Pixel coordinate grounding data
────────────────────
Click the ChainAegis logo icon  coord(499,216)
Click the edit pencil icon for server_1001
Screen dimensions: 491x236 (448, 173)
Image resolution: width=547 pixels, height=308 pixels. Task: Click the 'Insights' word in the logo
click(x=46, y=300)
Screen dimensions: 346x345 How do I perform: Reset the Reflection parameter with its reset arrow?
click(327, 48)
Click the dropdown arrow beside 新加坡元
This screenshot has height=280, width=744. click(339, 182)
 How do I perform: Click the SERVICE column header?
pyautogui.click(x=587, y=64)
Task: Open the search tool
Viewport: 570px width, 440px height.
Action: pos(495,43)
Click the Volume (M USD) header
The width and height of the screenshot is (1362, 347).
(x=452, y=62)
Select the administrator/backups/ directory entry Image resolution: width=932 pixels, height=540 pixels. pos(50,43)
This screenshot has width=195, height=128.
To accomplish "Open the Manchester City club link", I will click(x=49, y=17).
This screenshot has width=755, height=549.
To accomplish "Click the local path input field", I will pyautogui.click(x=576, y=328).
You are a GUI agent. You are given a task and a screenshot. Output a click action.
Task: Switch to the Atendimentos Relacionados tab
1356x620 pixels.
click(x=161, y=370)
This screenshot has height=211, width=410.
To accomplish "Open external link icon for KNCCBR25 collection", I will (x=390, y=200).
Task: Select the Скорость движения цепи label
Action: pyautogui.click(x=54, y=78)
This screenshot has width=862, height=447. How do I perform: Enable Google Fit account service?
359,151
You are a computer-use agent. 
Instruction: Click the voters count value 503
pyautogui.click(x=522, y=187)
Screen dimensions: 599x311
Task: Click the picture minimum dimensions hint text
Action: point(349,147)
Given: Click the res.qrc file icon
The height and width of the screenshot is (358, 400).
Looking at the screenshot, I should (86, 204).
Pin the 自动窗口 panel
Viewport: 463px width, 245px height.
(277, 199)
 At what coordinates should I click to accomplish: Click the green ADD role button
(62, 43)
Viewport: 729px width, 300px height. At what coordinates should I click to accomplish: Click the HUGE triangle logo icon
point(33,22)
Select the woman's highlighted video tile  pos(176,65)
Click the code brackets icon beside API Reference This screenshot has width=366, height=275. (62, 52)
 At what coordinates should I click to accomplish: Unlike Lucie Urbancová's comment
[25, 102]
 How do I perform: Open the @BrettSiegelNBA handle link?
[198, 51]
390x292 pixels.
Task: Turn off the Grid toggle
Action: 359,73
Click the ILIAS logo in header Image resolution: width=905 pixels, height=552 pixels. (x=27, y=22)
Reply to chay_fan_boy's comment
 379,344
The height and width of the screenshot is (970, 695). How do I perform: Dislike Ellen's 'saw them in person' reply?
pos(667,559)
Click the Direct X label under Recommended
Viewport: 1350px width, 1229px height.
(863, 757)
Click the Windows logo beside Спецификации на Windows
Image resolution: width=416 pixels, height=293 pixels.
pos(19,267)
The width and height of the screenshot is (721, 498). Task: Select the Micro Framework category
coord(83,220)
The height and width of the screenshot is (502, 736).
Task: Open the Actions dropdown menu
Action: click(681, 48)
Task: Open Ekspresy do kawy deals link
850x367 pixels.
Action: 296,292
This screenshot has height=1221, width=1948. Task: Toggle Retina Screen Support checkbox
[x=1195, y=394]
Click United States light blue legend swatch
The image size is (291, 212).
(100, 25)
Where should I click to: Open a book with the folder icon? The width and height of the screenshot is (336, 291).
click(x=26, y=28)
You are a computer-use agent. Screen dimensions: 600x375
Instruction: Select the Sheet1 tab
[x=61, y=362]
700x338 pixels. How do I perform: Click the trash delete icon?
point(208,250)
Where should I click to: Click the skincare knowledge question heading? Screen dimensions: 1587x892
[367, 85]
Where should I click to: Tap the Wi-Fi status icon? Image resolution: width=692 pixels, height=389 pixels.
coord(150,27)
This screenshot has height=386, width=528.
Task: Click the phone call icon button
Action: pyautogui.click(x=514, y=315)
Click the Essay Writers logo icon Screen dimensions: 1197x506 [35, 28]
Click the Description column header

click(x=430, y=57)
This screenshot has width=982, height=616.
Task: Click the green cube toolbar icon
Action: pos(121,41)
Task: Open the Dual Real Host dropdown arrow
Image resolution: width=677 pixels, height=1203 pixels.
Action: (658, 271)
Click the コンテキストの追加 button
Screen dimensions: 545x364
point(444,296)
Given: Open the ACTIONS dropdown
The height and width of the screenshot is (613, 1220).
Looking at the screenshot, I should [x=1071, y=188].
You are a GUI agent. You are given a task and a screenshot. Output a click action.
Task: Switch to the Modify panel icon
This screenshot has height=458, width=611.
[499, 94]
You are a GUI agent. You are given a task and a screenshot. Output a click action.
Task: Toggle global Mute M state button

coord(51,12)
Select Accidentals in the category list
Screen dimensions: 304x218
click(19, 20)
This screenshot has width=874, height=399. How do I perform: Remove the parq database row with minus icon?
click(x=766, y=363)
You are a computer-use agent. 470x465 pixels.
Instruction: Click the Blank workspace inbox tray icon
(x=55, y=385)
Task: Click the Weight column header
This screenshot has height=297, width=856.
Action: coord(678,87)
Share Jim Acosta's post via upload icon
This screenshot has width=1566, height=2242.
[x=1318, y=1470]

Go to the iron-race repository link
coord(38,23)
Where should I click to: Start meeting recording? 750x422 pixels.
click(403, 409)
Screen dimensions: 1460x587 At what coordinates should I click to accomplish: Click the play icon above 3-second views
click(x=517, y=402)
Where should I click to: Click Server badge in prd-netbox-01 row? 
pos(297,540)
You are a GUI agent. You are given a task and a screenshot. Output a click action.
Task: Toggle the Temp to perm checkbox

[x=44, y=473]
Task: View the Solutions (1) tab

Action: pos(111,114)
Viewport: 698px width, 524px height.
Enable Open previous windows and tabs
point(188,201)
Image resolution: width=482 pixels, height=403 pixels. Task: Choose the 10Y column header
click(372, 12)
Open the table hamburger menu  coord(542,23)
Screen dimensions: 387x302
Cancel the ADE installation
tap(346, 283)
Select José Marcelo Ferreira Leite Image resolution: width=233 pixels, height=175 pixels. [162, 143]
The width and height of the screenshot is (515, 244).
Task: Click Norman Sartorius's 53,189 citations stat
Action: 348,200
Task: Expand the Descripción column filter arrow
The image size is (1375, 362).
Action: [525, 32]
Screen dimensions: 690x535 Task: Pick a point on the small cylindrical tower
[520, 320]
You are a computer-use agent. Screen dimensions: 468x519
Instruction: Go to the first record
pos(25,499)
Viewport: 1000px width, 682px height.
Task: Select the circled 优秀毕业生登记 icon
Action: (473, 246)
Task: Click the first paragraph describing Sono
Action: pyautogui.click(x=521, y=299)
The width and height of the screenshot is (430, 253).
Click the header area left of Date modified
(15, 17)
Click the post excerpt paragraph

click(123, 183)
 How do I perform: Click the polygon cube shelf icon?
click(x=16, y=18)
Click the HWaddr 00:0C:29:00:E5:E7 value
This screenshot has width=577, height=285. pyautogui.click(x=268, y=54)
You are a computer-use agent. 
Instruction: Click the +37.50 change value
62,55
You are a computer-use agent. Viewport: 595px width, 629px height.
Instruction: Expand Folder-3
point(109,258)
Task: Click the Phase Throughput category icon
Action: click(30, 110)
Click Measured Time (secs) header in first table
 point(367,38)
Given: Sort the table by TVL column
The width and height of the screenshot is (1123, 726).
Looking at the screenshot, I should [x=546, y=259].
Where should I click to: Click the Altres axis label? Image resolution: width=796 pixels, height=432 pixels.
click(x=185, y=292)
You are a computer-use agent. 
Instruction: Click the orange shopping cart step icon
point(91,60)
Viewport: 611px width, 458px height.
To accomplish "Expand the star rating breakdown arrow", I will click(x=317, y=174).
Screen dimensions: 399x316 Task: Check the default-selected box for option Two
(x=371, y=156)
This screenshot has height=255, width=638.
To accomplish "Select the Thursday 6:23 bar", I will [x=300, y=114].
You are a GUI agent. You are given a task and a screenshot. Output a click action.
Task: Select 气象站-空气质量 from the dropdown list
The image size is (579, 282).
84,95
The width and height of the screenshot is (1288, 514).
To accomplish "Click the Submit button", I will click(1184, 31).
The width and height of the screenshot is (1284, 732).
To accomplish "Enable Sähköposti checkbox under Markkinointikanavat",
────────────────────
_PROBLEM TO SOLVE_. Across the data, pull every line containing the string "computer".

_YOUR RESPONSE_.
You are a computer-use agent. 
You are a computer-use agent. Screen dimensions: 600x375
You are a computer-use agent. 470x465 pixels.
You are a computer-use agent. Screen dimensions: 468x519
You are a computer-use agent. 
You are a computer-use agent. Viewport: 595px width, 629px height.
You are a computer-use agent. 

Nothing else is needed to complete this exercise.